Suppose my data frame df has the following column names: ['date', 'value', '20211010', '20211017', '20211024', ...]
I want to rename the column names of '20211010', '20211017', '20211024', ... (that is, all the columns starting from 20211010) to t1, t2, t3, ... continue to increase.
The expected new column names will be ['date', 'value', 't1', 't2', 't3', ...].
How to achieve this in Pandas?

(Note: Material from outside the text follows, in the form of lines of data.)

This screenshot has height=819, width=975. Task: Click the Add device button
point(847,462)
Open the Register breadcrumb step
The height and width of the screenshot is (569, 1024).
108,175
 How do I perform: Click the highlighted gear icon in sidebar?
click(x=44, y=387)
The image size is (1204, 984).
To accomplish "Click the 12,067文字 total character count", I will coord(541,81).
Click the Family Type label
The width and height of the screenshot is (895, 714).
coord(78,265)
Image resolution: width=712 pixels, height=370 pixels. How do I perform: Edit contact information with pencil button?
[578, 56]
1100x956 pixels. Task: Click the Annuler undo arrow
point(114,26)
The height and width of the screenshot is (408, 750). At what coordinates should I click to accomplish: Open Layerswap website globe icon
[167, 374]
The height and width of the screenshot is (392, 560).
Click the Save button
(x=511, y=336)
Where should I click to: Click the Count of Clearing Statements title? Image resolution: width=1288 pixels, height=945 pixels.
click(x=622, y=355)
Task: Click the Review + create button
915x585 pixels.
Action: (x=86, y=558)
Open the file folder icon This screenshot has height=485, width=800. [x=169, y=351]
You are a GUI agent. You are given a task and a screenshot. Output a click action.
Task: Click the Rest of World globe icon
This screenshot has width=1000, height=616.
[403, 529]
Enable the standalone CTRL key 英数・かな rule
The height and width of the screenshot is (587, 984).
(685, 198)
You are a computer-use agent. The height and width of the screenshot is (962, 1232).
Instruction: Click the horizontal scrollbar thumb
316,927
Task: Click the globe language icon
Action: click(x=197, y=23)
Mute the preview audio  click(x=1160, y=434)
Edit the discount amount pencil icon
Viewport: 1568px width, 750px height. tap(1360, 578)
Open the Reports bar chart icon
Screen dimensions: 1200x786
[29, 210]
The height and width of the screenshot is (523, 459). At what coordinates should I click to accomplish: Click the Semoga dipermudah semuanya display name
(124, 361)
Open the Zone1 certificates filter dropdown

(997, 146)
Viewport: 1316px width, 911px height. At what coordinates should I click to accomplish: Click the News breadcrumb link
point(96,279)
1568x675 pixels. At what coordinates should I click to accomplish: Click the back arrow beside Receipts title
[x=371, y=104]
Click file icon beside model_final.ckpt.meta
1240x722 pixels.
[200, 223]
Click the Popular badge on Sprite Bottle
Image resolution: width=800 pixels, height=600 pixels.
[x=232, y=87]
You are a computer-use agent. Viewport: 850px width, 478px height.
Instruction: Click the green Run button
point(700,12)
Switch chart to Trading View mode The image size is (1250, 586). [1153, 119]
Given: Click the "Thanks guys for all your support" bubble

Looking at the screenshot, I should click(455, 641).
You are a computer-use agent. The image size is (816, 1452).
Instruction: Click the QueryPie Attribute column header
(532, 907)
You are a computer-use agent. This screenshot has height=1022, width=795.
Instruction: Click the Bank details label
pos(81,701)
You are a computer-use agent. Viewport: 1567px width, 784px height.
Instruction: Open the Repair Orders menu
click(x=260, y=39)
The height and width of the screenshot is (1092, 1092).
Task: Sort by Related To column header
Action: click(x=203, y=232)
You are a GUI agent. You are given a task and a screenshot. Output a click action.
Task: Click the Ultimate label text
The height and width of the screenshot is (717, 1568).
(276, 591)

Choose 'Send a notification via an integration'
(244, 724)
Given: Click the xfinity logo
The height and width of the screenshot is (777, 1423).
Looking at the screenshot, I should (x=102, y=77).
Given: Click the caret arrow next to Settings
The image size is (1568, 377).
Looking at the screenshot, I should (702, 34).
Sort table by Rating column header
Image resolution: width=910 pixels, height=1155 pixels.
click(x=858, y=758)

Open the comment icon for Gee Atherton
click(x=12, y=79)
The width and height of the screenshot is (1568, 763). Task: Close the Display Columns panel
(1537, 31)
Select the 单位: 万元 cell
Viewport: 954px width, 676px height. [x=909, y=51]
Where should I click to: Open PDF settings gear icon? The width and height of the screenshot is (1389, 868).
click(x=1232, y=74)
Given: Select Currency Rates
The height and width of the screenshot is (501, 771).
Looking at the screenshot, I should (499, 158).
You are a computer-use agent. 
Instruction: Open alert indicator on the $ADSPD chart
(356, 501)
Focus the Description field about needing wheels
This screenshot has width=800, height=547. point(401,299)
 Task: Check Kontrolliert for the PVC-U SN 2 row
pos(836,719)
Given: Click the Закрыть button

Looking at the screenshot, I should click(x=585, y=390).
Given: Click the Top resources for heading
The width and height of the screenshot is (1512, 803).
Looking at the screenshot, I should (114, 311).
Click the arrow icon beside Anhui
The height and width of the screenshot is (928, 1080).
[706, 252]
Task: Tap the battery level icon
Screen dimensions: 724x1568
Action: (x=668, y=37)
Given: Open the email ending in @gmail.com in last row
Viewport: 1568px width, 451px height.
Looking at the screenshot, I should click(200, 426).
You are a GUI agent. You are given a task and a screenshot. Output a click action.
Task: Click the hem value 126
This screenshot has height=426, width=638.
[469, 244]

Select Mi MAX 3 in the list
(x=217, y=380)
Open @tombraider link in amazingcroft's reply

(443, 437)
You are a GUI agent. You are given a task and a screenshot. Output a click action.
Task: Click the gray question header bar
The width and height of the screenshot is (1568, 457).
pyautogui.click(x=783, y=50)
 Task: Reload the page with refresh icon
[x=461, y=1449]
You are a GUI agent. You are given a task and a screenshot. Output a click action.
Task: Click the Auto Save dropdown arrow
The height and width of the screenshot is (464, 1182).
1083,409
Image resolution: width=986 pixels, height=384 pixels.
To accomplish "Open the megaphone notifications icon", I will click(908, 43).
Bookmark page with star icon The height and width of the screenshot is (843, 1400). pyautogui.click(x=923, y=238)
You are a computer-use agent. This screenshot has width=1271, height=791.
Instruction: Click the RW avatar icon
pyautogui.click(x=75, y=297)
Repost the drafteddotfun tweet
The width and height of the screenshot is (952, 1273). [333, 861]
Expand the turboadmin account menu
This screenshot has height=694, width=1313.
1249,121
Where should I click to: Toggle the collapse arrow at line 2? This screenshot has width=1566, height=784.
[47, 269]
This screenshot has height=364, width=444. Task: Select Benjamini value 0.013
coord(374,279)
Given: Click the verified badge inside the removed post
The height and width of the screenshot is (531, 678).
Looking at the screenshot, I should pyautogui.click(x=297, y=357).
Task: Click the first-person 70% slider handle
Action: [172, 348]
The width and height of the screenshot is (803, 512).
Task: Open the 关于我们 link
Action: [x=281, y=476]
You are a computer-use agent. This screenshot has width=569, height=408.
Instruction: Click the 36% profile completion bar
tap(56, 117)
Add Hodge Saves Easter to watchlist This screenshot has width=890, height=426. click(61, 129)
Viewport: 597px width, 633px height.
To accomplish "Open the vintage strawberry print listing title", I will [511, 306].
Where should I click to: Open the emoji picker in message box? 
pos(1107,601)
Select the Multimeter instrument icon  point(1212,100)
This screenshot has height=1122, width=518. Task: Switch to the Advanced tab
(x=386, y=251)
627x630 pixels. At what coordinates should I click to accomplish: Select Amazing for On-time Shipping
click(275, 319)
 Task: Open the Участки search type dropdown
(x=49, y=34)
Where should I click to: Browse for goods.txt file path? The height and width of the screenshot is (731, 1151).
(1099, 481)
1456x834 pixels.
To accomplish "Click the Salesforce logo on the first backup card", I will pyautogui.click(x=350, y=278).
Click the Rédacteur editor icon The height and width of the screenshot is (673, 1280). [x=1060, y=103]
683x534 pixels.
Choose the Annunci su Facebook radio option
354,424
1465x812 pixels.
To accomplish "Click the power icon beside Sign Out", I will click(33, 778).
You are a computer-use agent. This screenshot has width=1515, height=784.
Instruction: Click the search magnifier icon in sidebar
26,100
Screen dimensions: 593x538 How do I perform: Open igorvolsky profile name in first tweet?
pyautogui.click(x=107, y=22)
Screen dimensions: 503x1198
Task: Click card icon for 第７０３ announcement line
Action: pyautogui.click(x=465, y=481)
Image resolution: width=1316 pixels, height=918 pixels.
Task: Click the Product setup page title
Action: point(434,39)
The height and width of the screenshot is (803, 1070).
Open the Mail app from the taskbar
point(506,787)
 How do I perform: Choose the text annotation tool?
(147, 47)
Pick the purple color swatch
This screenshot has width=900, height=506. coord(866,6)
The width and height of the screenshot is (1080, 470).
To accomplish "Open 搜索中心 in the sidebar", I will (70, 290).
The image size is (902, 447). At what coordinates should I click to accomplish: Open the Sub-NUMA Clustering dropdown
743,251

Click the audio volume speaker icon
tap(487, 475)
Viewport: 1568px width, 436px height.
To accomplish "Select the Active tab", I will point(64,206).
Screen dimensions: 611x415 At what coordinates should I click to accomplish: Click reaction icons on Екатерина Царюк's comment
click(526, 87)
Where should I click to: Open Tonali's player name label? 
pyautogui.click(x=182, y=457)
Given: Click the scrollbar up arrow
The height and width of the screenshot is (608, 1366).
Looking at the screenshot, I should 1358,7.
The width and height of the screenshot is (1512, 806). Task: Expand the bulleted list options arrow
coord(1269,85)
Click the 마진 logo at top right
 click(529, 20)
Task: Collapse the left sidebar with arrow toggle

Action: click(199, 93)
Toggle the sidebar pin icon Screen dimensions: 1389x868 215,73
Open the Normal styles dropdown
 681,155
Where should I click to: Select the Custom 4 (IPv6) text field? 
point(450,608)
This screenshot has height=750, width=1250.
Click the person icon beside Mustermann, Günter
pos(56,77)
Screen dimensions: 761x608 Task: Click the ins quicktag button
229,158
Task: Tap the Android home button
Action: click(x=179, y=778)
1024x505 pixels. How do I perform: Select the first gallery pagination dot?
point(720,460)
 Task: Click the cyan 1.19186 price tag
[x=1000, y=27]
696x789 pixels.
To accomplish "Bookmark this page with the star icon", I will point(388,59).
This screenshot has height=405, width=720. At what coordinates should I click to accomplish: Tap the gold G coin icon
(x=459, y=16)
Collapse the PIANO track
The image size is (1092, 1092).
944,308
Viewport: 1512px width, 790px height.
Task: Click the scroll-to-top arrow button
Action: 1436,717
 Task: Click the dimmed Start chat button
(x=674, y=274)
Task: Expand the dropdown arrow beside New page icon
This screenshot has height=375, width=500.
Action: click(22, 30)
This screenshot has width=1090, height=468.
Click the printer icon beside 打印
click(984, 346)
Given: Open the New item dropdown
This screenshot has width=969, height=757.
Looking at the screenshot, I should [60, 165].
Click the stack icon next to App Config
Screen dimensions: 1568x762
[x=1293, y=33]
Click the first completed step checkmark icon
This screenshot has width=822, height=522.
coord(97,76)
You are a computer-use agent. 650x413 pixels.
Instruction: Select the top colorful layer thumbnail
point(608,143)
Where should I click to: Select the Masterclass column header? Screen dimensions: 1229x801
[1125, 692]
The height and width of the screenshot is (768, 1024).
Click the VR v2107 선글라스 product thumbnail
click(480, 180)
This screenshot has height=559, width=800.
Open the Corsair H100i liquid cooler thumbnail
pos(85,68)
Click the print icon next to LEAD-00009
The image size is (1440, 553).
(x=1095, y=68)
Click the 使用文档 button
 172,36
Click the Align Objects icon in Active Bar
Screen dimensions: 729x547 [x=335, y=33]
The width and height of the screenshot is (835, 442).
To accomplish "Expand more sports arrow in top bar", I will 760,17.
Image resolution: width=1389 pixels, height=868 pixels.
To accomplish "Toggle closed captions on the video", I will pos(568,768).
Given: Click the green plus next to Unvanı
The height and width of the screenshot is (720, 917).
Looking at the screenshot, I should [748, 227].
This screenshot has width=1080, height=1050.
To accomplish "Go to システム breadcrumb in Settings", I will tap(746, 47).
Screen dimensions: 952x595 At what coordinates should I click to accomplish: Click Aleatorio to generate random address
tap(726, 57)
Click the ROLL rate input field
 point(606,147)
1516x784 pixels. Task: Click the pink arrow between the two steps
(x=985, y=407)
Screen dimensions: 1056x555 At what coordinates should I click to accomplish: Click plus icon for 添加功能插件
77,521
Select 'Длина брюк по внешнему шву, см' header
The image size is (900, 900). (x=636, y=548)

Thanks.
Reference:
how do i rename the columns from unnamed:0 to columns with increment number in python
>Solution :
IIUC, a robust method could be to use pandas.to_datetime and pandas.factorize:
idx, _ = pd.factorize(pd.to_datetime(df.columns, format='%Y%m%d',
errors='coerce'),
sort=True)
df.columns = ('t'+pd.Series(idx+1, dtype='str')).mask(idx<0, df.columns)
Example output:
Index(['date', 'value', 't1', 't2', 't4', 'other', 't3'], dtype='object')
Input columns:
Index(['date', 'value', '20211010', '20211017', '20211024', 'other',
'20211018'],
dtype='object')
robustness
to_datetime ensures that valid dates are used, and sort=True in factorize enables to keep the dates sorted.
Example on this input:
['X', '20211010', '20229999', '20211018', '20211024', 'Y', '20211001']
The output would be:
['X', 't2', '20229999', 't3', 't4', 'Y', 't1']
The invalid date is ignored and the tn are in order.